The tasharin was backed by four darishu, all of whom had their shock staffs at the ready. Unlike the darishu that Caragbuul had ambushed, these were well aware of the Khuladi’s presence—and well positioned to fight. The purple-feathered tasharin—the sole warrior without a helmet—stared down Caragbuul with black-eyed hatred. Caragbuul wasted no time. With both split blades fully extended, he leapt into their midst.
For the first time, Tauthin watched one of the Khuladi’s attacks parried, not by Akàziendi, but by one of the darishu fighting alongside her. Though the defensive effort was short-lived, as the darishu was eviscerated by a close-range plasma blast from Caragbuul’s battle gauntlet, it still offered a glimmer of hope that the Khuladi’s attacks could be staved. Akàziendi was the next to attack, her staff aiming for Caragbuul’s backside and actually impacting his armor, though no part of the hit touched flesh to deliver a stun. Akàziendi deftly leapt back before a split blade could strike her.
Two darishu attacked simultaneously, both their attacks deflected by a battle gauntlet blade—though the distraction was enough to offer Akàziendi a chance to engage from behind. She thrust forward with her staff; the Khuladi attempted to dodge. After lowering his body and twisting his shoulder around, he shoved both darishus’ staffs aside as he tried to whip around to counter-strike Akàziendi. Her staff made contact. Though not a solid hit, it touched enough skin to send the Khuladi airborne. Rolling on the turquoise surface, Caragbuul grabbed the ground with a hand to stop his momentum. From his elongated, two-slit mouth, he hissed in pain.
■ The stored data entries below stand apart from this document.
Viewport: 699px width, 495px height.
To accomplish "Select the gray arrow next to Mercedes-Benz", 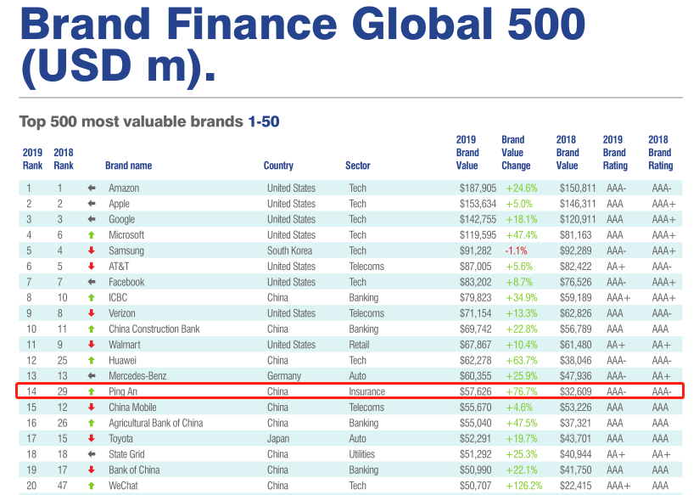I will pos(92,377).
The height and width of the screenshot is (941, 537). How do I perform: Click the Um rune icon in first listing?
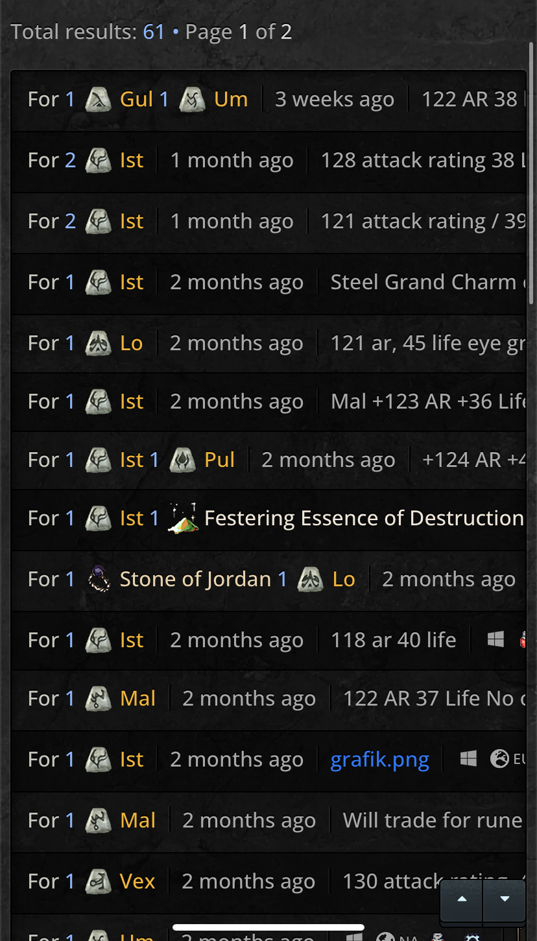point(192,100)
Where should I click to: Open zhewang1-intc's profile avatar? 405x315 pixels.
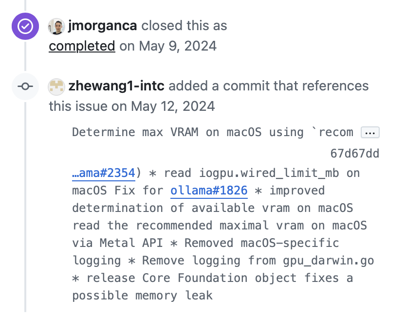pyautogui.click(x=56, y=87)
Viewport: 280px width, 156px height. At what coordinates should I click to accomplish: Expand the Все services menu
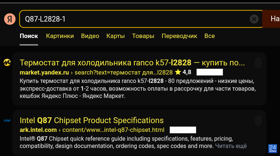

Now was Tauthin’s chance—and possibly his only one. Leaping toward the momentarily downed Caragbuul, he raised his hands to slam them down on the Khuladi’s back, fighting through the excruciating pain in his shoulder and allowing adrenaline to carry him through. Caragbuul was slammed against the ground, hard. Climbing atop him, Tauthin wrapped his forearm around the Khuladi’s neck from behind in a chokehold. His muscles tensed. He strained with all he could muster. It wasn’t enough.
Caragbuul raised his wrist, pointing it straight at Tauthin’s head. Tauthin released the Khuladi and leaned out of the way just before the split blade could protrude and impale him through the brain. Caragbuul twisted sideways and kicked Tauthin square in the chest. For a second time, the Bakma felt the wind ejected from his lungs as he toppled backward.
Akàziendi and the three darishu had already begun their attacks by the time Caragbuul had rid himself of Tauthin, their staffs swinging toward him. Caragbuul leapt backward and out of their reach. Immediately, Akàziendi and the darishu maneuvered their staffs in a position to defend.
Upon aiming his fists in their direction, Caragbuul unleashed his fury in the form of plasma bolts. They struck two of the darishu and Akàziendi, only the latter managing to get her force shield up in time. Though it prevented a kill shot on her, the force sent her flying backward against the side of the Research Center wall.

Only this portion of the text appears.